L'anticléricalisme et l'Inquisition
Le
XVIIIe siècle est celui des Lumières, dont la philosophie se définit comme se
démarquant de l'obscurantisme passé : la religion naturelle s'oppose au dogme
traditionnel. L'idée de chercher la vérité à travers le libre exercice de la raison
éclairée par le débat, portée par la noble ambition de former des hommes «
libres et de bonnes mœurs », est alors opposée au dogmatisme que symbolise
l'Inquisition.
L'incursion
de l'Inquisition dans le domaine du débat scientifique avec le procès de Galilée
(1633) fut à l'origine de la réaction de Descartes et de sa philosophie
mécaniste. La confusion entre vérités de foi et recherche d'un fondement
scientifique posa un problème de méthode, qui reste actuel. La revendication
d'une certaine autonomie par Galilée est à l'origine du principe d'autonomie de
la science, qui s'oppose aux méthodes jugées arbitraires de l'Inquisition.
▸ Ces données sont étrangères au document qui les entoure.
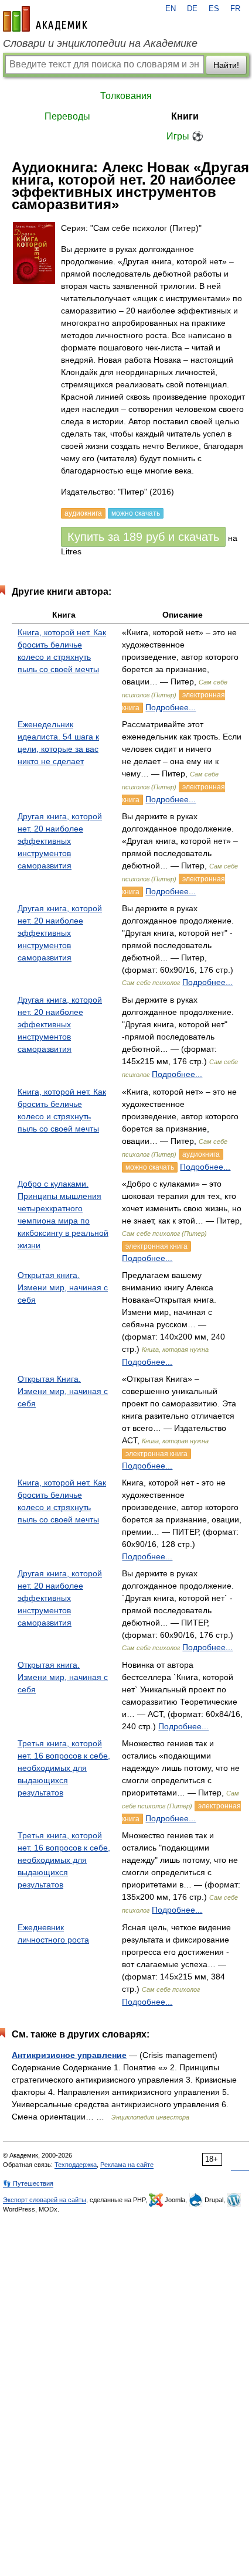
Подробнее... (170, 707)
Ce
programme passe des loges anglaises, largement en symbiose avec l'Église
d'Angleterre, et essaime en France, dans une élite intellectuelle qui commence
à être déchristianisée. Les francs-maçons, qui étaient alors devenus des
ennemis farouches de l'Église catholique et de l'Inquisition, surtout après
leur première condamnation par le Pape en 1738, ont utilisé les descriptions les
plus négatives de l'Inquisition pour illustrer les débats sur l'obscurantisme
et la liberté.
L'Inquisition
devient alors un thème récurrent du discours anticlérical. Voltaire la prend
pour cible constante. Diderot et d'Alembert la prennent également pour cible
dans leur Encyclopédie : dans le Discours préliminaire de l'Encyclopédie,
d'Alembert la critique sévèrement, sans la nommer, pour la condamnation de
Galilée. Le thème de cette nouvelle image n'est plus seulement la violence,
mais la raison. L'Inquisition devient le symbole de l'obscurantisme,
l'instrument par lequel l'Église impose un dogme par la violence.
Victor
Hugo, 1883.
Au
XIXe siècle, le thème des lumières continue à vivre dans le discours
anticlérical, et est de plus relayé par la vision que le romantisme a donné du
Moyen Âge, dont l'image est reconstruite à cette époque (voir par exemple dans
un autre registre le cas de Viollet le Duc). Ainsi, Jules Michelet publie en
1841 le Procès des Templiers, en 1862 La Sorcière ; Victor Hugo publie en 1882 un drame en
quatre actes intitulé « Torquemada », et relate, dans Notre Dame de Paris, le
sort d'Esméralda. Quelques années plus tôt, en 1867, le Don Carlos de Verdi,
d'après Friedrich von Schiller, avait diffusé dans le public une image à la
fois négative et emblématique avec le personnage du « Grande Inquisitore, cieco
e nonagenario » (le « Grand Inquisiteur, aveugle et nonagénaire »). Ce genre de
thème littéraire (se présentant parfois comme des œuvres historiques, voir
Histoire de l'Inquisition en France) entretient et développe l'image d'une
Inquisition menée par des ecclésiastiques rigides et pervers ayant opprimé les
populations de la même manière barbare à toutes les époques. Cette vision est
également propagée par l'école publique rendue publique, laïque et obligatoire
par les lois Jules Ferry.
Dans
l'épopée des Pardaillan, un des succès de la littérature d'aventure du début du
XXe siècle, l'Inquisition espagnole apparaît non seulement comme une
juridiction spéciale, mais encore comme une organisation occulte autonome, plus puissante que le
pape et disposant de son propre service de renseignement.
Au
XXe siècle, l'Inquisition passe dans le vocabulaire courant, devenant un mot
commun pour désigner un certain genre de persécution, hystérique, souvent
collective et toujours spectaculaire. Le genre littéraire toujours actif se
prolonge dans la bande dessinée, les jeux vidéo, faisant plus souvent référence
aux stéréotypes de la légende noire de l'Inquisition que prétendant refléter
une réalité plus nuancée sur la base des recherches historiques
contemporaines1.
À
la fin du XXe siècle, deux œuvres occupent une place à part. Dans son roman Le
Nom de la rose (1980), Umberto Eco choisit pour personnage principal un ancien
inquisiteur, Guillaume de Baskerville, qui fait office de détective élucidant
une série de meurtres. Un an plus tard, dans son film La Folle Histoire du
monde (1981), Mel Brooks se met lui-même en scène dans un sketch parodique qui
représente l'inquisition sous la forme d'une comédie musicale.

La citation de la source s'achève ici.